* **Exercise text**
--- START ---

October is Down Syndrome Awareness Month. It is also Disability Awareness Month, Breast Cancer Awareness Month, Bullying Prevention Month, AIDS Awareness Month, and Domestic Violence Awareness Month.
And the list continues. Every month is full of awareness events.
I’m aware that all these events cause traffic jams. When I’m stuck on Storrow Drive or at the end of my busy street, I sometimes think, “What now?”
And then I look and see families with babies strapped on their backs, toddlers in carriages, kids on bikes and in wheelchairs, young and old, gathered together on a Saturday or Sunday, solely because they or someone they know or someone they only know about needs this. Not just money for research and programs, though the money is important. But the community support, people saying, “We’re here for you.” People showing that they care.
All the walks, the picnics, the bike rides, the road races. When I am sitting in traffic watching the throngs, I am struck by how many good people are in this world.
My granddaughter, Lucy, has Down syndrome. She is 10 years old and this Sunday is our big Massachusetts Down Syndrome Congress 17th Annual Buddy Walk & Family Festival, taking place at Lake Quannapowitt in Wakefield.

--- END ---

* **Saved data entries**
--- START ---

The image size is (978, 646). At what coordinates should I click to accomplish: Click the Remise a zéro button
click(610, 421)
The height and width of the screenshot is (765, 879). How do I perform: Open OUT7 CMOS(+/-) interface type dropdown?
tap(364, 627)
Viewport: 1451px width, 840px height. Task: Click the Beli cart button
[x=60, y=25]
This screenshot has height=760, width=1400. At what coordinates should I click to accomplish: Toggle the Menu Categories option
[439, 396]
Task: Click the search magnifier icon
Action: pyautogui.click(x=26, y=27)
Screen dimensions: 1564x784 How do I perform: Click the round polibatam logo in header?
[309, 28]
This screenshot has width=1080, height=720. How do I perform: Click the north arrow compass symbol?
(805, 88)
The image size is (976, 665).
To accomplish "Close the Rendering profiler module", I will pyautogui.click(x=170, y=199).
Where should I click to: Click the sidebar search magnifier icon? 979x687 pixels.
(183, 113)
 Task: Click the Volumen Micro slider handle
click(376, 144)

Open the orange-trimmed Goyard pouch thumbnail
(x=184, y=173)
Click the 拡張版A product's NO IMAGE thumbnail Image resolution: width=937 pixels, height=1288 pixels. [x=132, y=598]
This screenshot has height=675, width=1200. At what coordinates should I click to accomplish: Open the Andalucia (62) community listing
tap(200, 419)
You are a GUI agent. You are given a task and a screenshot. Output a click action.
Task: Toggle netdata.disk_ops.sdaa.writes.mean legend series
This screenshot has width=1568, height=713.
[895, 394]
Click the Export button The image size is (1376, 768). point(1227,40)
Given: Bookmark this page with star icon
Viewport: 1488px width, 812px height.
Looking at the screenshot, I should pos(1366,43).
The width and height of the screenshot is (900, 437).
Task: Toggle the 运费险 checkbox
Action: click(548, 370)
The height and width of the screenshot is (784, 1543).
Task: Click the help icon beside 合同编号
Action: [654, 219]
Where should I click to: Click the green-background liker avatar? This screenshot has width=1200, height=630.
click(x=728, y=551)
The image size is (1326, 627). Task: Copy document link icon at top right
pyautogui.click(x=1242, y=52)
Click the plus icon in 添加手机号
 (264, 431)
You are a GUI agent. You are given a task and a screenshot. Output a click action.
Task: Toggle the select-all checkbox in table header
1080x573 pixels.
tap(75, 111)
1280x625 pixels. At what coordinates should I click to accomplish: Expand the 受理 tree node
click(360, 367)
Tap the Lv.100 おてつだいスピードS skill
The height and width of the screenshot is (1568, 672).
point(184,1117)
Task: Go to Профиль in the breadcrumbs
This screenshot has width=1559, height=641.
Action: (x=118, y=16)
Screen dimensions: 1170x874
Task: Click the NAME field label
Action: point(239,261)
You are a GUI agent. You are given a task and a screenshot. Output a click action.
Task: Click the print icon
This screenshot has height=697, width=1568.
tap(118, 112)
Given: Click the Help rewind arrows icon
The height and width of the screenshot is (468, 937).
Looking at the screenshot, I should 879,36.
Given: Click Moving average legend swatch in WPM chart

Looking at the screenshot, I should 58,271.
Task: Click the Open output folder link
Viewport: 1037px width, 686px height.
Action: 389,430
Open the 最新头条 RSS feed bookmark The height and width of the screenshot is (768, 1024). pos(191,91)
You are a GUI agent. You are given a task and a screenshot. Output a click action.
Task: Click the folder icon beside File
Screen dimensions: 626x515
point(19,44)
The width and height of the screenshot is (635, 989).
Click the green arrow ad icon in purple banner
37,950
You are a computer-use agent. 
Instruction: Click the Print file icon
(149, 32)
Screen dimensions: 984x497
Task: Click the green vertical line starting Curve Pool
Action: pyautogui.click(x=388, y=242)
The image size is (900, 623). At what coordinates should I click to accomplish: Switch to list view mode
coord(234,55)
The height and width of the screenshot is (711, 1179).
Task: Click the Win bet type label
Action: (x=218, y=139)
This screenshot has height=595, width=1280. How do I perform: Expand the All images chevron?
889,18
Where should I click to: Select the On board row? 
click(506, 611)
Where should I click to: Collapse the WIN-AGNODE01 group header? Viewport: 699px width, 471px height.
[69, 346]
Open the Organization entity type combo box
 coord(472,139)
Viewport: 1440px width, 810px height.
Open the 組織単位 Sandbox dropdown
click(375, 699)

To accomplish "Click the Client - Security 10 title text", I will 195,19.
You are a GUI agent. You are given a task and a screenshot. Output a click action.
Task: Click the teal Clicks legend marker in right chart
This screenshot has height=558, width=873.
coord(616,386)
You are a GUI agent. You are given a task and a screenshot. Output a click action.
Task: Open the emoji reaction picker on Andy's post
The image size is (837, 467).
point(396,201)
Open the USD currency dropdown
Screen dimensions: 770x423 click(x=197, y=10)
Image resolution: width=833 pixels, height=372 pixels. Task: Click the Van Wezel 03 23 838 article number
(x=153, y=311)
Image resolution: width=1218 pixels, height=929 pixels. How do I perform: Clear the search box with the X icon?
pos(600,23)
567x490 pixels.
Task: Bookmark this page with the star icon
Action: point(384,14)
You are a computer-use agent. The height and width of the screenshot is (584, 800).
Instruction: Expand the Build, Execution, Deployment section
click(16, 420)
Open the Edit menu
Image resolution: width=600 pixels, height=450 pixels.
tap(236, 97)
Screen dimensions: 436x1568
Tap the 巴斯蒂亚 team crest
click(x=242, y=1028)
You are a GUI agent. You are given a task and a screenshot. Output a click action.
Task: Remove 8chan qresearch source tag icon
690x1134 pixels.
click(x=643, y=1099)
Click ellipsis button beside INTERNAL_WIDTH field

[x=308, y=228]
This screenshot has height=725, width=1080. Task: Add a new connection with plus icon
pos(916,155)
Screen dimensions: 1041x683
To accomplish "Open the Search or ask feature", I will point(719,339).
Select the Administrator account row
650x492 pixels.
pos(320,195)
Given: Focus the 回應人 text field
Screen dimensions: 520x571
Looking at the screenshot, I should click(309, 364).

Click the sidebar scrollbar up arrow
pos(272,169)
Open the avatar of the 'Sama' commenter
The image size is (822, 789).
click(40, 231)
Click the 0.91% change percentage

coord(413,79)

--- END ---

* **Set of tasks**
- a) Update the piece on awareness months, starting at "All the walks, the" and ending at "Quannapowitt in Wakefield.", and put "crowds" in place of "throngs".
- b) Go on with the piece about awareness months from the point where it stops.
These records were drawn from a separate source.

* **Answers below**
- a)
All the walks, the picnics, the bike rides, the road races. When I am sitting in traffic watching the crowds, I am struck by how many good people are in this world.
My granddaughter, Lucy, has Down syndrome. She is 10 years old and this Sunday is our big Massachusetts Down Syndrome Congress 17th Annual Buddy Walk & Family Festival, taking place at Lake Quannapowitt in Wakefield.

- b)
My friend Anne is coming down from Maine. My son and his infant son are driving up from New York. Friends and family who have every year joined us for this event will join us again. On a beautiful October Sunday when they could be doing many other things.
So what is this day really about? It’s about raising money, yes. But money can be raised in the dim lights of movie theaters or even less publicly online, on the telephone, and by mail. That’s how money used to be raised.
But this event, as are all awareness walks and runs and marathons, is about much more than money. It’s about exposure. Not just seeing on TV or on a poster a child with Down syndrome; not just reading about teens who’ve been bullied, or women who’ve been beaten, or kids with heart disease. But meeting them, walking with them, talking to them, listening to them, and getting to know them.
This is the “why?” behind all of these awareness months.
Every May there’s a walk for kids with spinal muscular atrophy at a park in Hingham. The place swarms with children in wheelchairs and they are all you see at first, all the chairs. Until you don’t.
Until you begin to see the smiling kids.
People with Down syndrome used to be shut away in institutions and segregated schools and classrooms. Doctors said they couldn’t learn. So they were evicted from society.
Times have changed, but only because of grass-roots organizations like MDSC, which was begun by a group of parents who knew their children’s potential.
Now people with Down syndrome are part of the community. But not yet a full-fledged part. All those years of being hidden meant that few besides family members got to know someone with Down syndrome. And though disability may not frighten people the way it used to, it still makes many uncomfortable. How do you act around someone with Down syndrome? What do you say? Can people with Down syndrome talk? And if they talk, will you understand?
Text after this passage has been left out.